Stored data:

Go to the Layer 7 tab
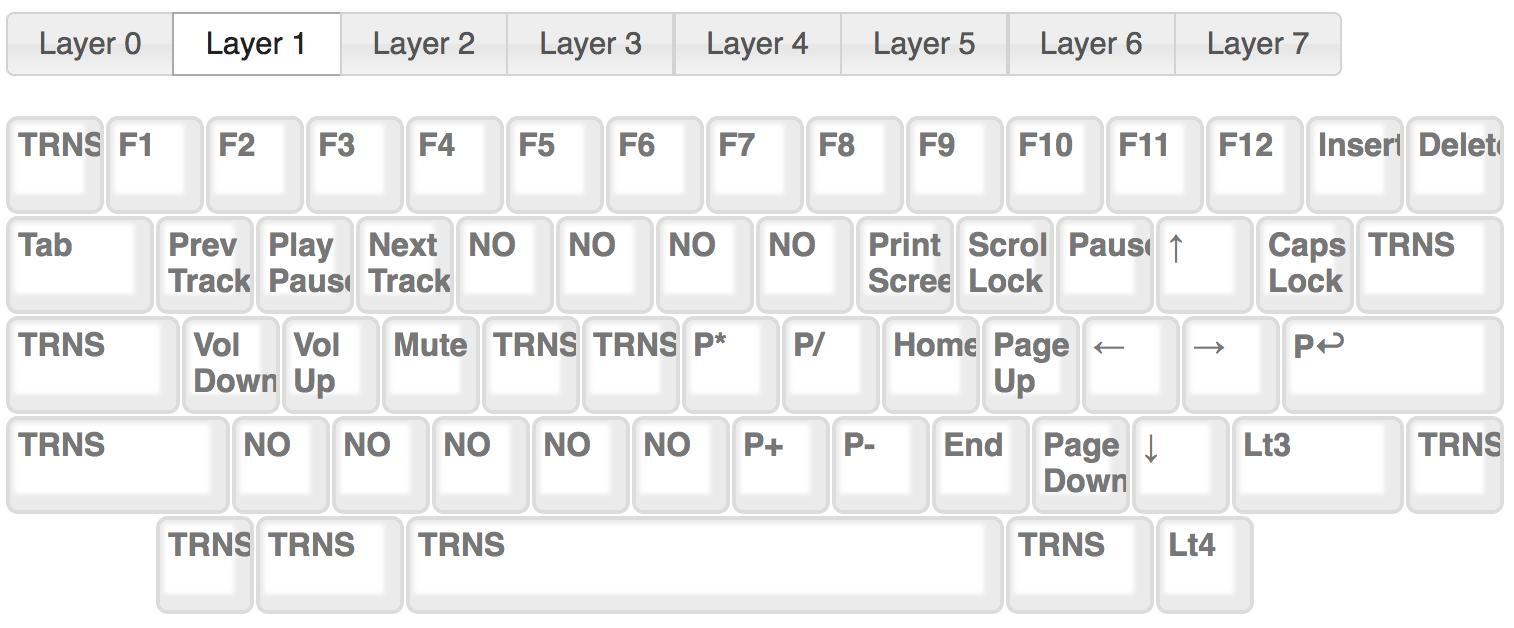The image size is (1514, 628). click(1257, 44)
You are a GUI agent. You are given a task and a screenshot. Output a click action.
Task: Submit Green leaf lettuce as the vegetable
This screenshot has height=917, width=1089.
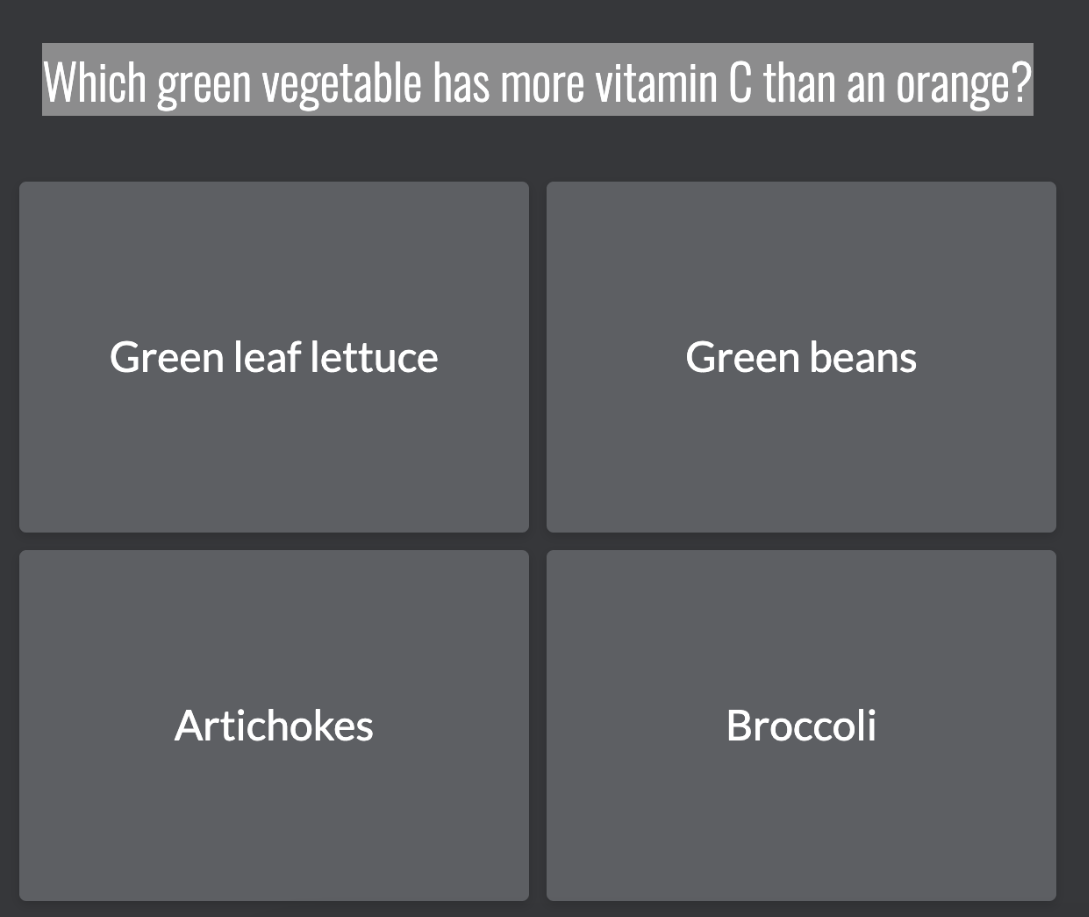274,357
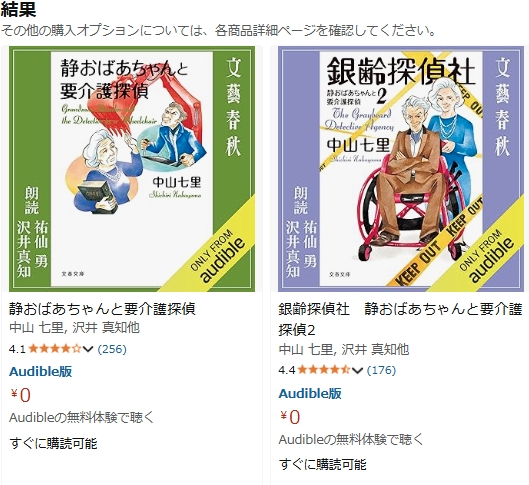
Task: Open the 銀齢探偵社 cover image
Action: tap(401, 169)
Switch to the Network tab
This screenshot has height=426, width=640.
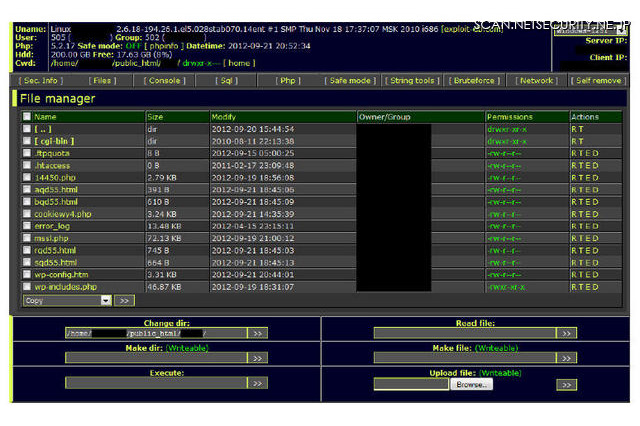535,80
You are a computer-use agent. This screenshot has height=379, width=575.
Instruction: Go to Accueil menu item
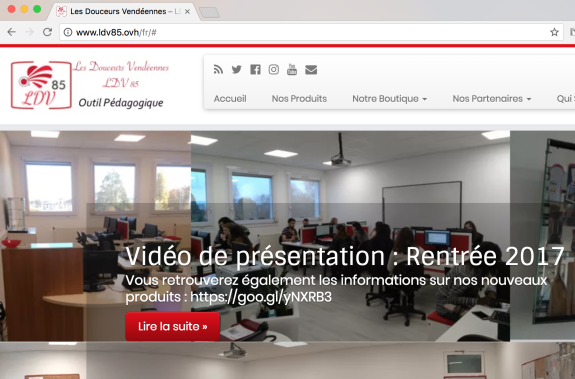230,99
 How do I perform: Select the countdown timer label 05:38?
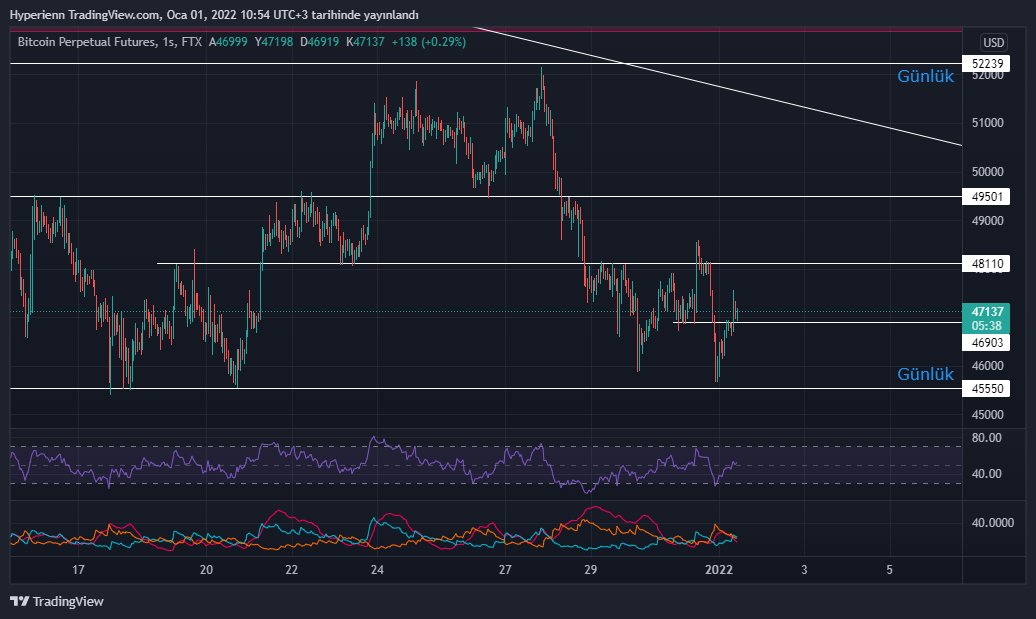pos(987,325)
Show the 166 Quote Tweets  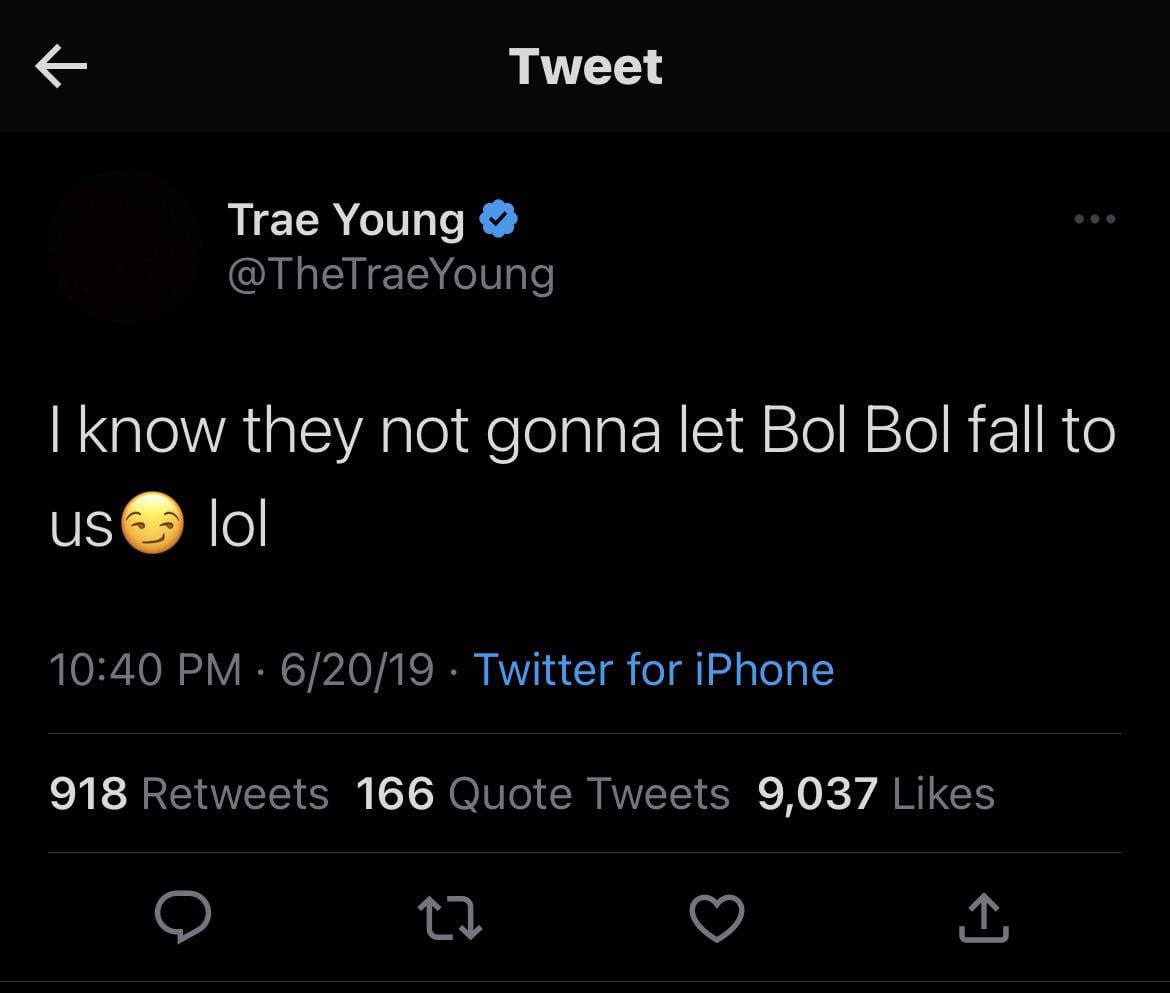point(543,794)
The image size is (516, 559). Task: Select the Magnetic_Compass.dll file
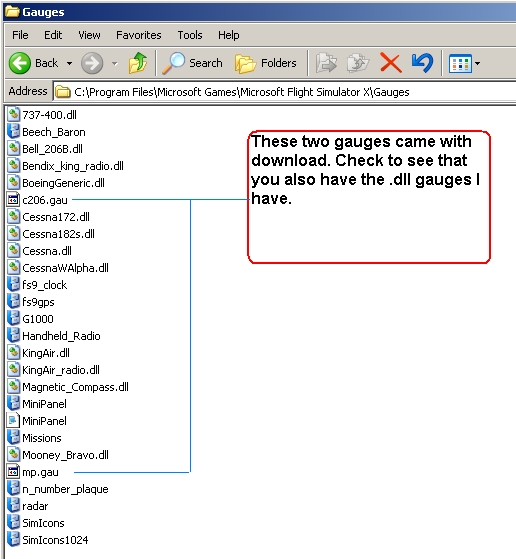pyautogui.click(x=68, y=387)
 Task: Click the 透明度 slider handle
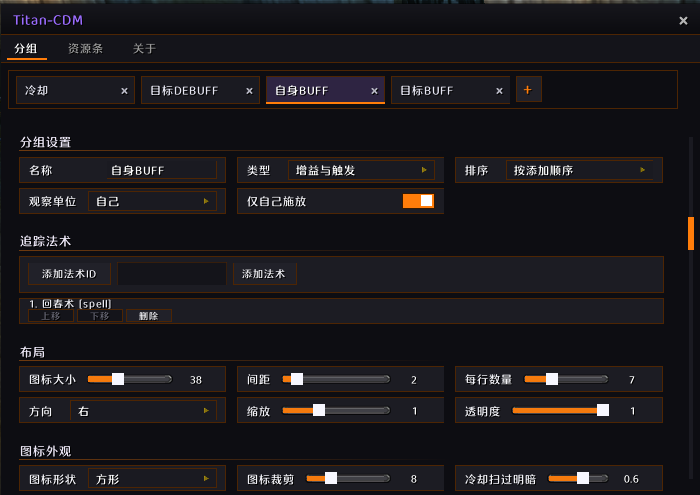coord(603,410)
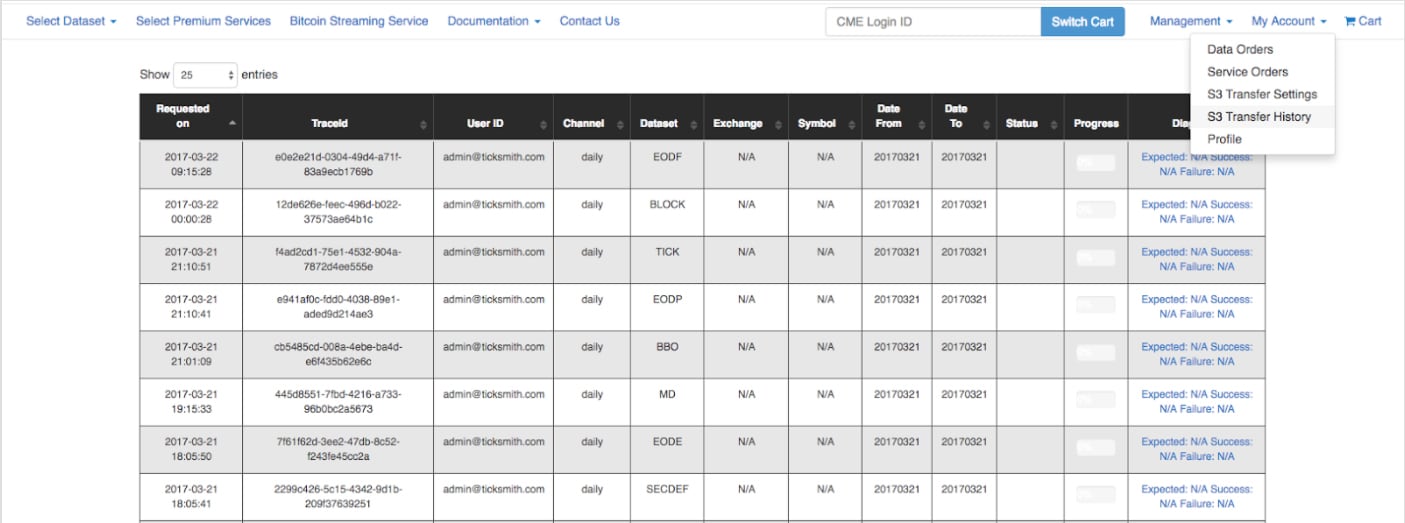Change the Show entries count selector
Image resolution: width=1405 pixels, height=523 pixels.
click(x=205, y=75)
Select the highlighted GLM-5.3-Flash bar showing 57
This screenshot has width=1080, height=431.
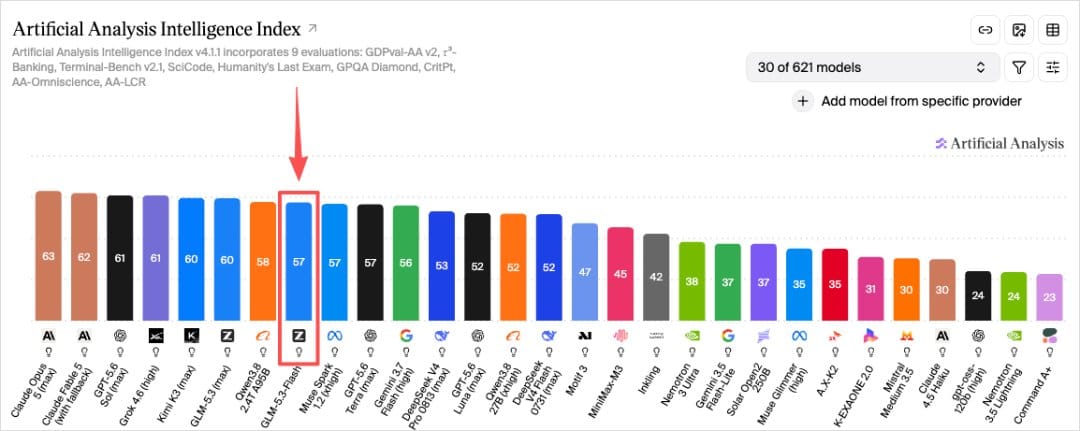pos(299,262)

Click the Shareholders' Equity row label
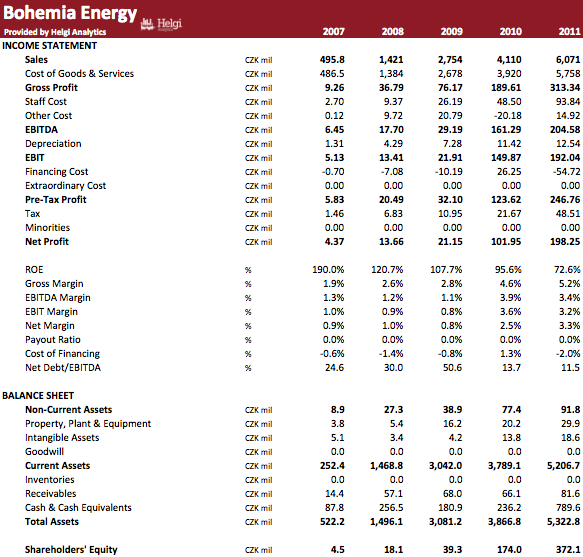(71, 550)
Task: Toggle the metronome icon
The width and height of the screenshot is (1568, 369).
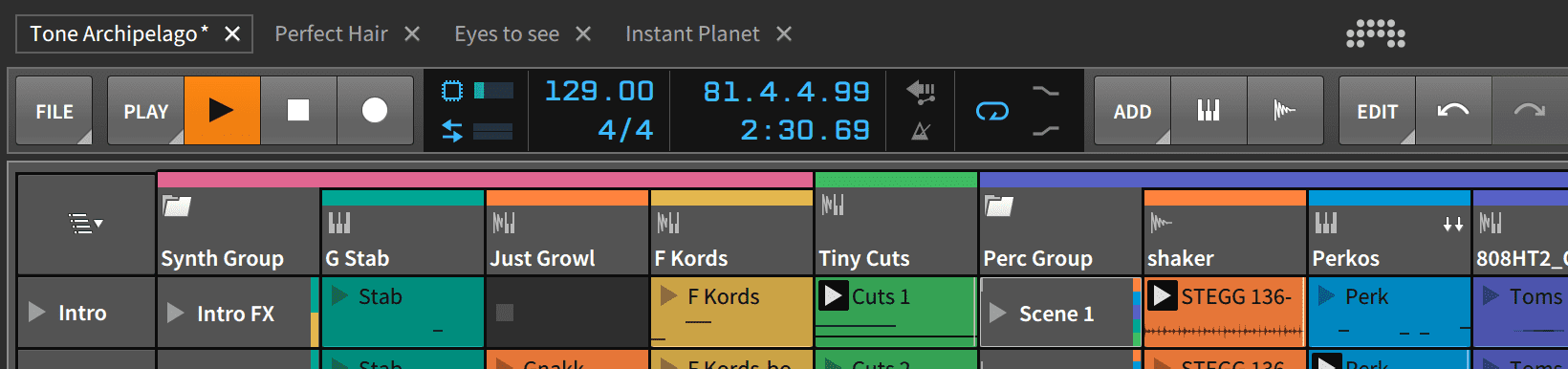Action: pyautogui.click(x=921, y=131)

◆ **EXERCISE DIRECTIONS**:
When you reach the line with "This screenshot has width=1080, height=431." in the entries above, start copying, and go on word for word to the last line; skip any picture.

◆ **FINISHED TASK**:
This screenshot has width=1080, height=431.
pos(299,262)

Click the Shareholders' Equity row label
(71, 550)
Task: Toggle the metronome icon
The width and height of the screenshot is (1568, 369).
Action: pyautogui.click(x=921, y=131)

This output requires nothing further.